Cuento #36: El que revivió



La gente levantó sus ramos de olivo apenas supieron que se acercaba el que había revivido.
            En un comienzo, como era de esperar, nadie creía lo que se anunciaba por las calles: todos lo habían visto morir colgando, ser llorado por su propia madre, e incluso ser sepultado por sus seguidores más fieles. Sin embargo, existía un gran número de personas que aseguraban haberlo visto salir de su tumba, como si pudiera volver a gozar de las facultades de un viviente.
            −¡Ahí viene, ahí viene! −exclamó un hombre, apuntando hacia el recodo interno de una calle. La gente se conmocionó y comenzó a gritar, eufórica, alzando sus brazos al cielo. Los perros aullaban, las gallinas cacareaban escandalizadas. Todas las células parecían bullir en el interior de cada ser ahí presente.
            Entonces apareció él, moviéndose por entre medio de las personas, dejándolos pasmados. Sin darse cuenta, muchos soltaron sus ramos de olivo. Nadie pronunció ni una sola palabra.
            −Es… es él −tartamudeó alguien, involuntariamente.
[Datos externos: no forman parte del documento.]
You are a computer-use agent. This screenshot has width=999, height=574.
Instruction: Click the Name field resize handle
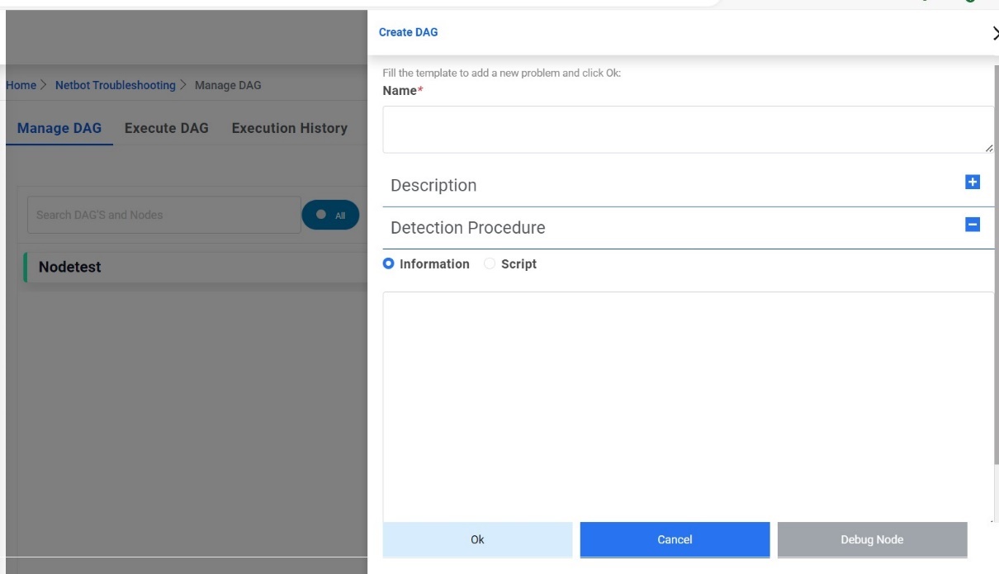pyautogui.click(x=989, y=148)
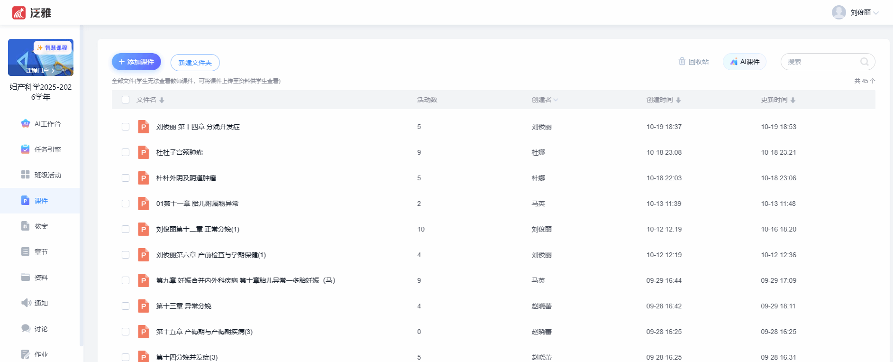Click the 添加课件 button
The height and width of the screenshot is (362, 893).
[x=136, y=62]
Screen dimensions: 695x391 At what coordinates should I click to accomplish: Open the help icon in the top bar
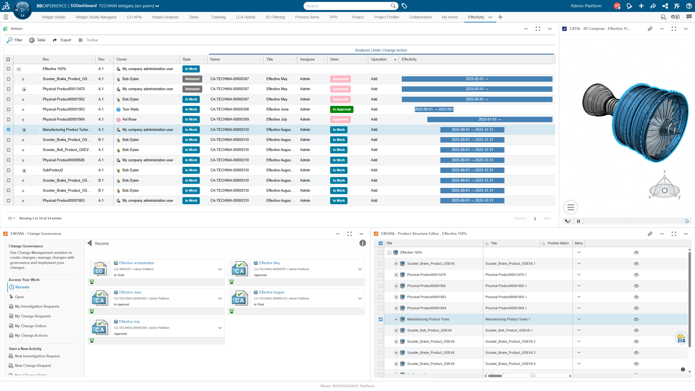pos(689,6)
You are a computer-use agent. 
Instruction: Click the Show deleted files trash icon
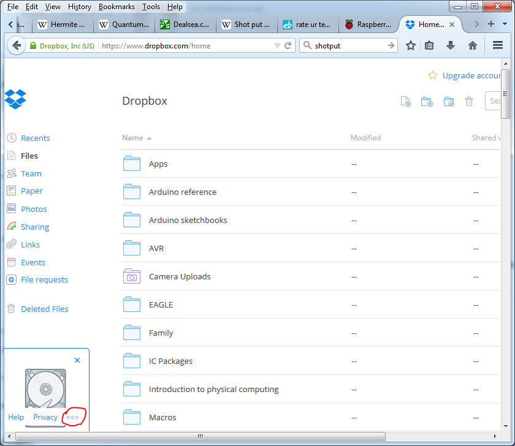pos(469,102)
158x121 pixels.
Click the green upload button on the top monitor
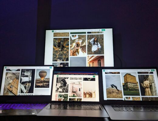(x=103, y=30)
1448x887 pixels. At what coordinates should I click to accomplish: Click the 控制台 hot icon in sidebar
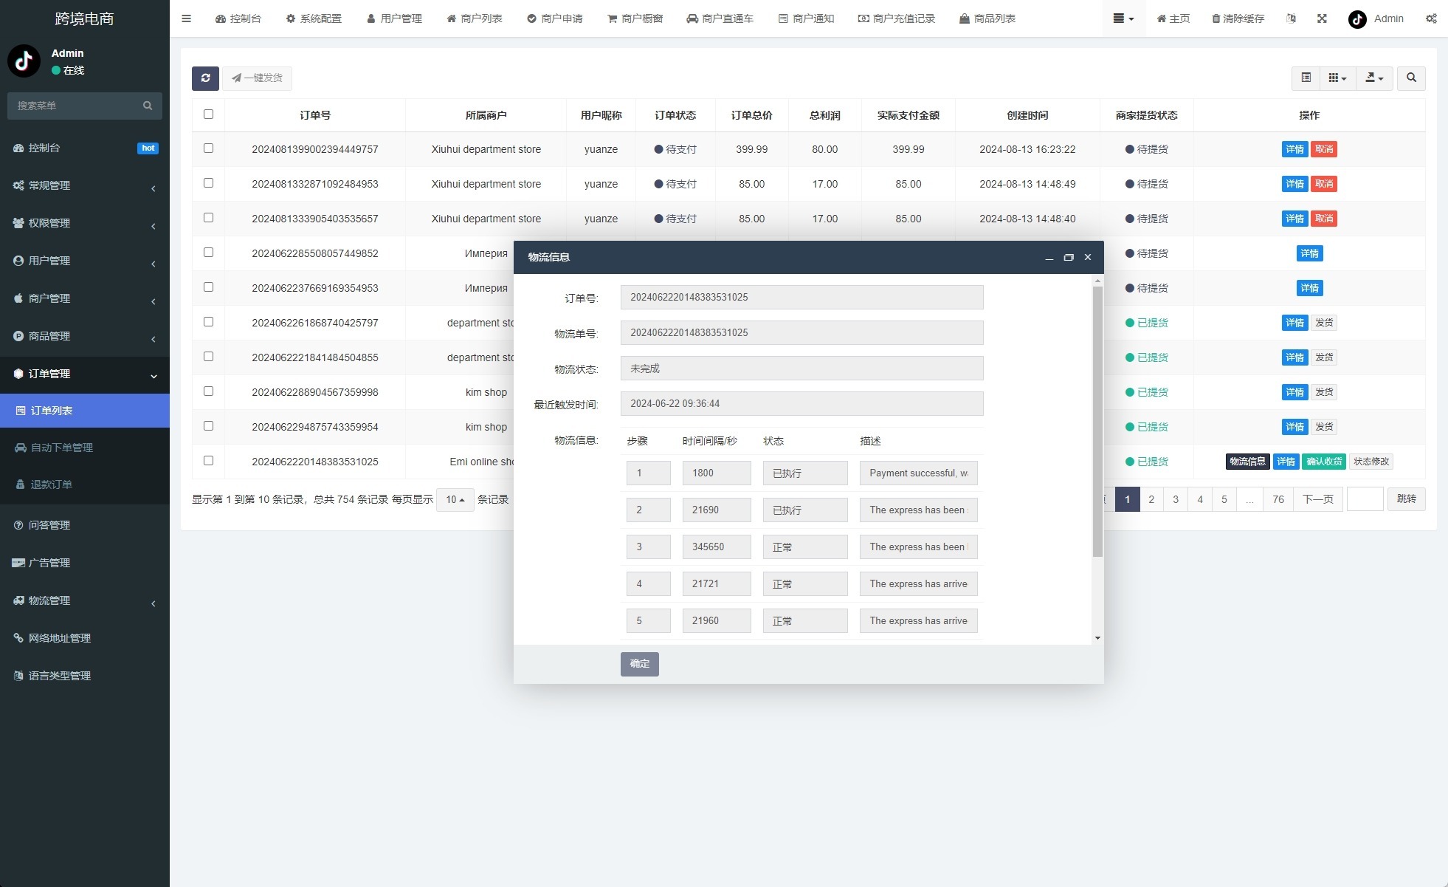(x=149, y=147)
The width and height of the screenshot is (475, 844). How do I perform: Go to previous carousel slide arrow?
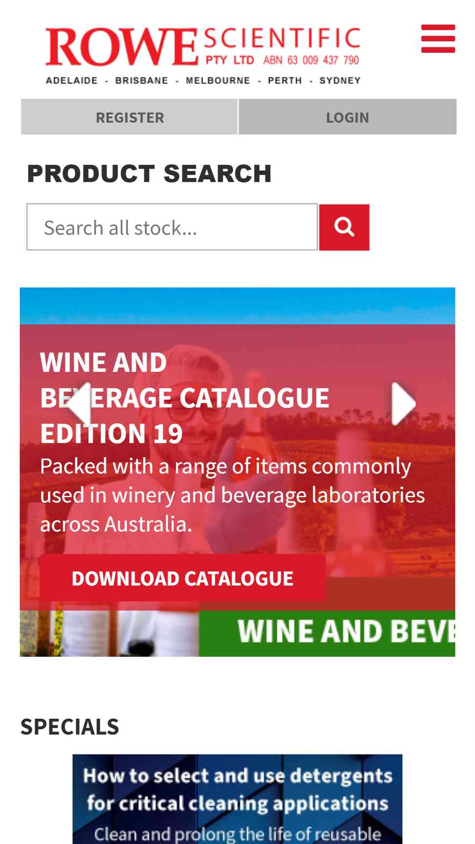click(79, 403)
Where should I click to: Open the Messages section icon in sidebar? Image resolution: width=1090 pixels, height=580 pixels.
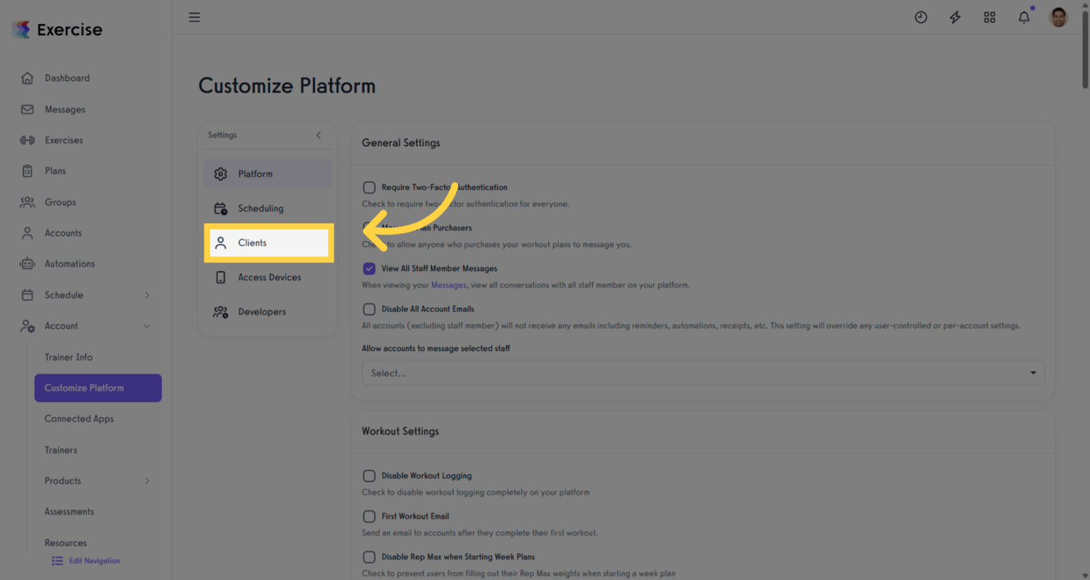coord(27,109)
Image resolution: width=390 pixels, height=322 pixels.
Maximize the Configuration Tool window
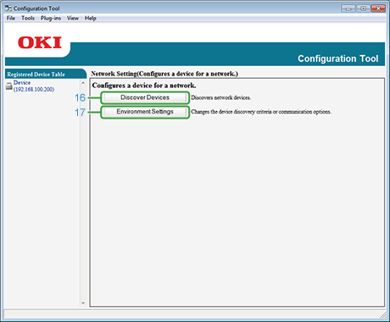[x=364, y=8]
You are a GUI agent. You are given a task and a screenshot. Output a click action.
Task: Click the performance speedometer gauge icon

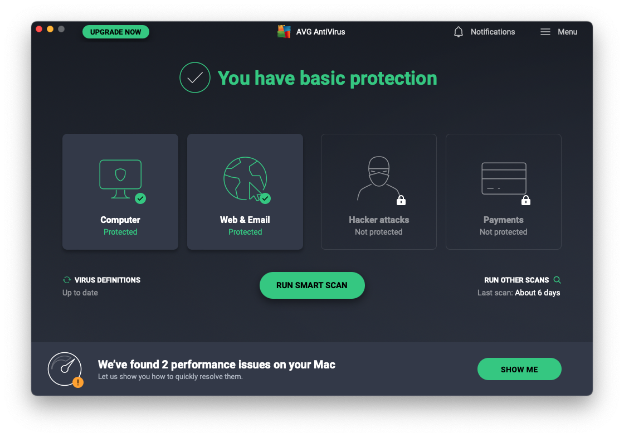coord(65,368)
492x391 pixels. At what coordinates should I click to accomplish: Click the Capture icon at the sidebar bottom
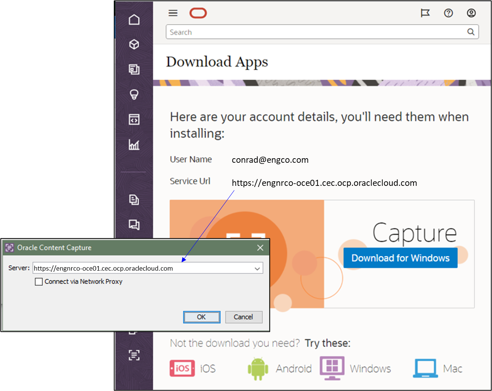click(x=134, y=355)
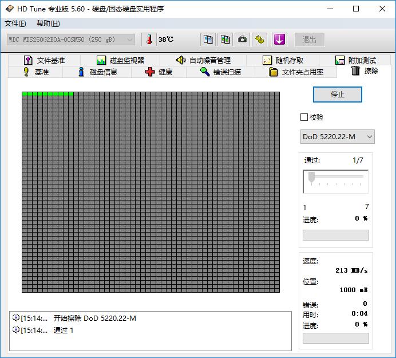Open the 帮助(H) menu
Screen dimensions: 396x358
point(48,23)
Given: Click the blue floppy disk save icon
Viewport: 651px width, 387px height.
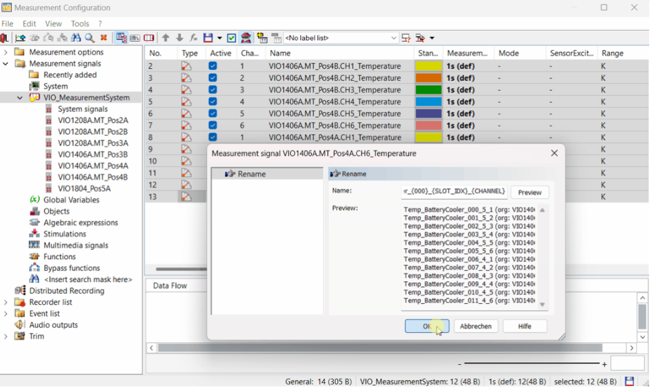Looking at the screenshot, I should [x=208, y=38].
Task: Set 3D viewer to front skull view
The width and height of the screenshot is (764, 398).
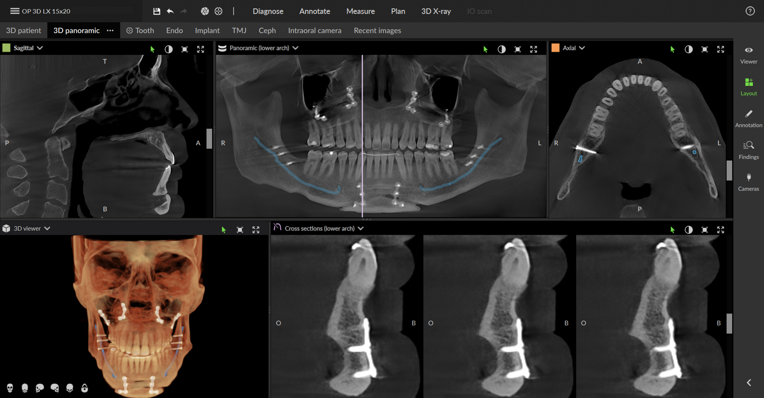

Nadie supo si era una aseveración o una pregunta.
            El que había revivido se acercaba a paso ágil, como si no le importara el tiempo. Y con él venían también sus amigos, quienes nunca lo dejaron de lado; venían cantando a gritos, con la voz cascada y aguardentosa. Todos se afirmaban de un gran palo, sosteniéndolo lo más recto posible mientras caminaban por medio de los anonadados espectadores. Avanzaban decididos, pero con la vista nublada y perdida; ninguno miró a nadie. Sólo se dedicaron a cantar y a marchar, sujetando ese gran palo del que colgaba él, él con su túnica raída y sucia, su pelo desgreñado y desordenado, su quijada dislocada y sus ojos vacíos y oscuros. Parecía que ninguno de ellos reparaba en que el cuerpo que llevaban amarrado al palo estaba sin vida, que era imposible que después de cuarenta días y cuarenta noches muerto pudiera volver a caminar entre los vivos. Pero ahí estaban, llevando a su maestro por entre la gente, la misma que lo había visto morir y ser llorado. Se mostraban decididos, sí, como si en eso se jugaran incluso sus vidas después de la muerte. Y mientras seguían caminando, con su mirada nublada, con su voz aguardentosa, gritaban: ¡ha vuelto, ha vuelto, el que revivió ha vuelto!